『オリンピック憲章五章五十一条三項』がもたらすもう一つの効果

「オリンピック開催場所、会場、他のオリンピック・エリアにおいては、いかなる種類の示威行為または、 政治的、宗教的、人種的な宣伝活動も認められない*1


ロンドン五輪、閉会式はブリティッシュ・ミュージックの祭典 写真13枚 国際ニュース:AFPBB News
ということで丁度一年前のロンドン暴動の時には「五輪マジヤバイ」と心配されていたロンドンオリンピックでしたが、概ね成功のうちに終わったそうで。関係者の皆さまおつかれさまでした。
http://jbpress.ismedia.jp/articles/-/35894
まぁぶっちゃけ「オリンピックによる経済効果」という幻想は崩れ去って久しいのでありますので、そうした面は最早あまり強調されなくなりましたけども、しかしやっぱりこうしてイギリスのような『多文化』の問題を抱える国にとってはオリンピックのもたらす非日常感は色々と――薬効のような一時的な効果とはいえ――メリットもあるのでしょう。

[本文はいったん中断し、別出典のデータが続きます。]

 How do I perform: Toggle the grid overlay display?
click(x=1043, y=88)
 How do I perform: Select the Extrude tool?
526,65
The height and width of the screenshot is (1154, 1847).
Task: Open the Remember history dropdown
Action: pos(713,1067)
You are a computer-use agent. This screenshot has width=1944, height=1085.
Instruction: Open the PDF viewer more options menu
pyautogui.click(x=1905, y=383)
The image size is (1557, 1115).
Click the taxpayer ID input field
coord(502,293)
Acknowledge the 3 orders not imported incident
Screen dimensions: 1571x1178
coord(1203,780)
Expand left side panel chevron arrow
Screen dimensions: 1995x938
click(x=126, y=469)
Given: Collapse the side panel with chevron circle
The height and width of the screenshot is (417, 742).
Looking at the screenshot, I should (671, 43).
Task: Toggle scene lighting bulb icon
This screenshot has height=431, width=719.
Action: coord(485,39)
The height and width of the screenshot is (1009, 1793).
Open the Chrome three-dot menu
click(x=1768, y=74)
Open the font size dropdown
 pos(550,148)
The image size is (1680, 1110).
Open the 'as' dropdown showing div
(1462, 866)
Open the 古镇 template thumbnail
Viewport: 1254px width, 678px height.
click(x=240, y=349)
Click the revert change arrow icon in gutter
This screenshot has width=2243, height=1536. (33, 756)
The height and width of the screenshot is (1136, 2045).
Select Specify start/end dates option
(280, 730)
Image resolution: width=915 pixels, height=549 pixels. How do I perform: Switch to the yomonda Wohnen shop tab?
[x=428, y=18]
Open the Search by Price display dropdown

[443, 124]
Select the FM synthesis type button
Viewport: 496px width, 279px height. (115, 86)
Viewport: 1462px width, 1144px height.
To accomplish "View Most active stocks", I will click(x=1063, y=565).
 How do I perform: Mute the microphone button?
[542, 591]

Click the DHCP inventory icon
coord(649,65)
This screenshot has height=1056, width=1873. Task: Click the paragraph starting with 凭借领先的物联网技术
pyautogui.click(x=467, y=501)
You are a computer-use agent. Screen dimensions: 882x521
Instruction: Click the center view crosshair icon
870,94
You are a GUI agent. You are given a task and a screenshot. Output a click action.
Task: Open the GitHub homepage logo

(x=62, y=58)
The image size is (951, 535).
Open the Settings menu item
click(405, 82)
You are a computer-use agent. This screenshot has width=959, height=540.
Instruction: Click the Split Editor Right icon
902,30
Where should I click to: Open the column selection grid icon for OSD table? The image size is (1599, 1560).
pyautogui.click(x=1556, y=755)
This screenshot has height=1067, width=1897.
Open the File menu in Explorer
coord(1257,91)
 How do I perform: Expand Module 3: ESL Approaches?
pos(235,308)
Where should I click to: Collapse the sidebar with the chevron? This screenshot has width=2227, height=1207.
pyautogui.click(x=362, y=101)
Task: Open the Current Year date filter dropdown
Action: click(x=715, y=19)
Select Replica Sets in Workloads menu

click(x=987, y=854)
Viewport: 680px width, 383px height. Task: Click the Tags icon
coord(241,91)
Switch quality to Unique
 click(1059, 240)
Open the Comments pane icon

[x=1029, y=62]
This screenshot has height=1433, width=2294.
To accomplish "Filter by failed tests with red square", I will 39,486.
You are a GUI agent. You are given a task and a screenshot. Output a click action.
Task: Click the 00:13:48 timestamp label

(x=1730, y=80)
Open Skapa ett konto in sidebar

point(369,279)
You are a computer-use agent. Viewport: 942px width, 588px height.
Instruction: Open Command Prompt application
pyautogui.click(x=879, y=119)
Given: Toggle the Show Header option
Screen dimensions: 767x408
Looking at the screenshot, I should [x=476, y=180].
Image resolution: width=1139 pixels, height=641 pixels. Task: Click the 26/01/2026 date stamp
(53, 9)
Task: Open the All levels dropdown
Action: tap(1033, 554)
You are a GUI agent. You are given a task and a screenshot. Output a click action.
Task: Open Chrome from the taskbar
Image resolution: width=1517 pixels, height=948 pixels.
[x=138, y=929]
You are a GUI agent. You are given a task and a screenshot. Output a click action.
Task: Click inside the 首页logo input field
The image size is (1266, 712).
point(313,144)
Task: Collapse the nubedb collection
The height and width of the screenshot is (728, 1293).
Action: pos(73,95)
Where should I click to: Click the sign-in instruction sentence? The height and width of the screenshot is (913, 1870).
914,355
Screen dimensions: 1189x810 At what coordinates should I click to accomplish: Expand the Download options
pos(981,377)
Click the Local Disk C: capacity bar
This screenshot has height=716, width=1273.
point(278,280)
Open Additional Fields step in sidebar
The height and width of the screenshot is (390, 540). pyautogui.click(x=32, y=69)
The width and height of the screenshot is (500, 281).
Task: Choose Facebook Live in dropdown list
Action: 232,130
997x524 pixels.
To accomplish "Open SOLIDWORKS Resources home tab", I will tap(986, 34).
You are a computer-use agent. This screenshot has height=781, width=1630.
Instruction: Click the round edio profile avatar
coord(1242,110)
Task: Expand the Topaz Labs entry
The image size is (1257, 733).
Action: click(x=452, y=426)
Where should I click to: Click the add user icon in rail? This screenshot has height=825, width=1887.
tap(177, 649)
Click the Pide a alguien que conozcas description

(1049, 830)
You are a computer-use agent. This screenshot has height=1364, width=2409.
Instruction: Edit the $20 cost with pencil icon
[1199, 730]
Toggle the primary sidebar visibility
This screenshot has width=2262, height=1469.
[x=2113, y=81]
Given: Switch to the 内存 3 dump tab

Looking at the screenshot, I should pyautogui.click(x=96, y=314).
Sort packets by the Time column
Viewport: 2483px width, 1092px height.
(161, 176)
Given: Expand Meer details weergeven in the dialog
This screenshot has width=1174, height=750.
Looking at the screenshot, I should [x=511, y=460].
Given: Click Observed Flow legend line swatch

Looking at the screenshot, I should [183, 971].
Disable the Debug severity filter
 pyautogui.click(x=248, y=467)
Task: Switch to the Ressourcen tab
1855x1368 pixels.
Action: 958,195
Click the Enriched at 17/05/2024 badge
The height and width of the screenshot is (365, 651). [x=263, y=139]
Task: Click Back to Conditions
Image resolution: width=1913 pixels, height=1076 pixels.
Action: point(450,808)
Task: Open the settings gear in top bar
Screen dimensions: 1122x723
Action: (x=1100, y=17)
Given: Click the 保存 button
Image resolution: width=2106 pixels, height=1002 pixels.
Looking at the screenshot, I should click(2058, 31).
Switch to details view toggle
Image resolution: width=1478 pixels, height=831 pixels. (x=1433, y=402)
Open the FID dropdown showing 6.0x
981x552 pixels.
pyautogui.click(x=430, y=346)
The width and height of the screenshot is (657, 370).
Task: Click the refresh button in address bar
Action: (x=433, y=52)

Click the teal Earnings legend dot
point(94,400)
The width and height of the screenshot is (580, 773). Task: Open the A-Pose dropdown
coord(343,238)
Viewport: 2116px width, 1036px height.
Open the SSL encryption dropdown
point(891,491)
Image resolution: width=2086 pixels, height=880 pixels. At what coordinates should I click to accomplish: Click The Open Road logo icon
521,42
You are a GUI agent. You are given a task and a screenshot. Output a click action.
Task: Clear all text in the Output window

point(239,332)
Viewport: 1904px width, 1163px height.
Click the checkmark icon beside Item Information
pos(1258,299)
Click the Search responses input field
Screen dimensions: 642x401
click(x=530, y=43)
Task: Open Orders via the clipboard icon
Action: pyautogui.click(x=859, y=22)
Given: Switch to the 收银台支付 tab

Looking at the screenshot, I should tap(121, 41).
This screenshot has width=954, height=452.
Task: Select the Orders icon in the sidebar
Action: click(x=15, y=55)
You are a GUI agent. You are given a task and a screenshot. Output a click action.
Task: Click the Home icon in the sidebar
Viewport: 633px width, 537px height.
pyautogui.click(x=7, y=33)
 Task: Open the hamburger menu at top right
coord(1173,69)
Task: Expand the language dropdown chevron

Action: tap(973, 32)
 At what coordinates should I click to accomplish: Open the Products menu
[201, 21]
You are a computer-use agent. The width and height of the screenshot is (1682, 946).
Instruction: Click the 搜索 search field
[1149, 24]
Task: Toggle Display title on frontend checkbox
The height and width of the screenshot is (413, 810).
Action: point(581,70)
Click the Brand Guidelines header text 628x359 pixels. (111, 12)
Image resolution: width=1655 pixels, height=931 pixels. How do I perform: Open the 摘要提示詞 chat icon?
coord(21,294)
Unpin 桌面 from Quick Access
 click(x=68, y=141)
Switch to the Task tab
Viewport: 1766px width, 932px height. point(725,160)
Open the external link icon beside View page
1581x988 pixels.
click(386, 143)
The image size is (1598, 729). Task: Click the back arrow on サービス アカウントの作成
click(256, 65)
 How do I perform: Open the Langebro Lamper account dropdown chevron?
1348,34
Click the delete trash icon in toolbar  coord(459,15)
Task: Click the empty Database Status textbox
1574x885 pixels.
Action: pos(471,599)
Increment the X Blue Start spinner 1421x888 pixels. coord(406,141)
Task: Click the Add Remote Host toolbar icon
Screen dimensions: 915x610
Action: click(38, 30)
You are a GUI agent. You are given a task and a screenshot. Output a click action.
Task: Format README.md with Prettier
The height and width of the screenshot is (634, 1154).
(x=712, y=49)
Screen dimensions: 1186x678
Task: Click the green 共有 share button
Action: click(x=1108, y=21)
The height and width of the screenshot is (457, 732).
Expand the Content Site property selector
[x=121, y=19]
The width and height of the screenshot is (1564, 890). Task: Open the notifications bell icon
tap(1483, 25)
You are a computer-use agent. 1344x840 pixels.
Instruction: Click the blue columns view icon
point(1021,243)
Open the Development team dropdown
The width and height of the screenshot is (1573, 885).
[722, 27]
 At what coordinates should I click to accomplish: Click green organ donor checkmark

 英国人はこの国が分裂していること、二流であること、そして(現地の言葉を使えば)「a bit crap(ダメ、くずの意)」であることが、五輪によって明白になってしまうのではないかと恐れた。

 ふたを開けてみれば、ロンドン五輪はこうした英国のノイローゼのいずれにも効き目のある「デザイナードラッグ」として作用した。開催期間中は人種、階級、国家による昔からの分裂は緩和され、英国中が一つになって、とてもうまくいっているような気分になった。

http://jbpress.ismedia.jp/articles/-/35894

こうして人種や移民や階級や地域による分裂を一時でも忘れる事ができたなら、もしかしたらロンドンオリンピックも安い買い物だと言うことはできるのかもしれません。
実際、やっぱり最近のイギリスは上記ロンドンの暴動から、スコットランド独立運動、経済危機による社会的対立、反移民感情の高まりなど、色々大変そうだったのでほんと関係者の皆さまは一息つけてほっとしているんじゃないでしょうか。ていうか改めてこうして見てみると問題多過ぎてこわい。大丈夫なのかこの国。


ともあれ、こうしたイギリスが得た遺産は、勿論それが全てではありませんけど、やっぱりそうした国内での対立を封じ込めた『オリンピック憲章五章五十一条三項』のおかげなんだろうと思います。そうした政治的宗教的人種的宣伝活動を封印したおかげで、彼らは忘れていた一体感を思い出すことができた。それが一時の気分であれ、しかしそのこと自体はやはり間違いないのでしょう。


その意味で、今後の五輪における『政治的主張の禁止』って、今回韓国の件で盛り上がっているような「国際的な政治的主張」ではなく――ていうか今までも人種差別問題での主張とかはありましたけどここまで見事に「国家間」のそれを持ち出す彼らはほんと例外というか想像の斜め上です――むしろ「国内的な政治的主張」をより抑止する為に機能するようになっていくんではないかなぁと。先進国では特に。
『オリンピック憲章五章五十一条三項』があるからこそ、国内的な問題を忘れて非日常を楽しむことが出来る人びと。まさにそれは『戦争』がもたらす非常事態と同様の機能を果たしているのでしょう。
そうした国内問題を棚上げして国家の一体性を高める事が出来る冴えたやり方。それぞれのそうした嗜好を持つアレな人たちとオリンピックが相性がいいのも頷けますよね。国威発揚は勿論だけど、同時に国家の一体感こそを求める人たち。一部の人からはものすごく反発されてしまいそうですけども。それでも戦争を求められるよりマシではあります。


ということで今後の開催国においては、そうした面がより重要な役割を果たしていくんじゃないかと個人的には予想しています。ていうかそんな国威発揚や国民の一体感の醸成以外に何が残っているのかと言われると困ってしまいますし。「国家間の争いを忘れて」というよりも「国内の争いを忘れて」楽しむ非日常の祭典へ。当然前者が完全になくなるなんてこともないんでしょうけど、しかしこれからはより後者の要素も強まっていくんじゃないかと。
そんな『オリンピック憲章五章五十一条三項』が果たす役割について。がんばれオリンピック。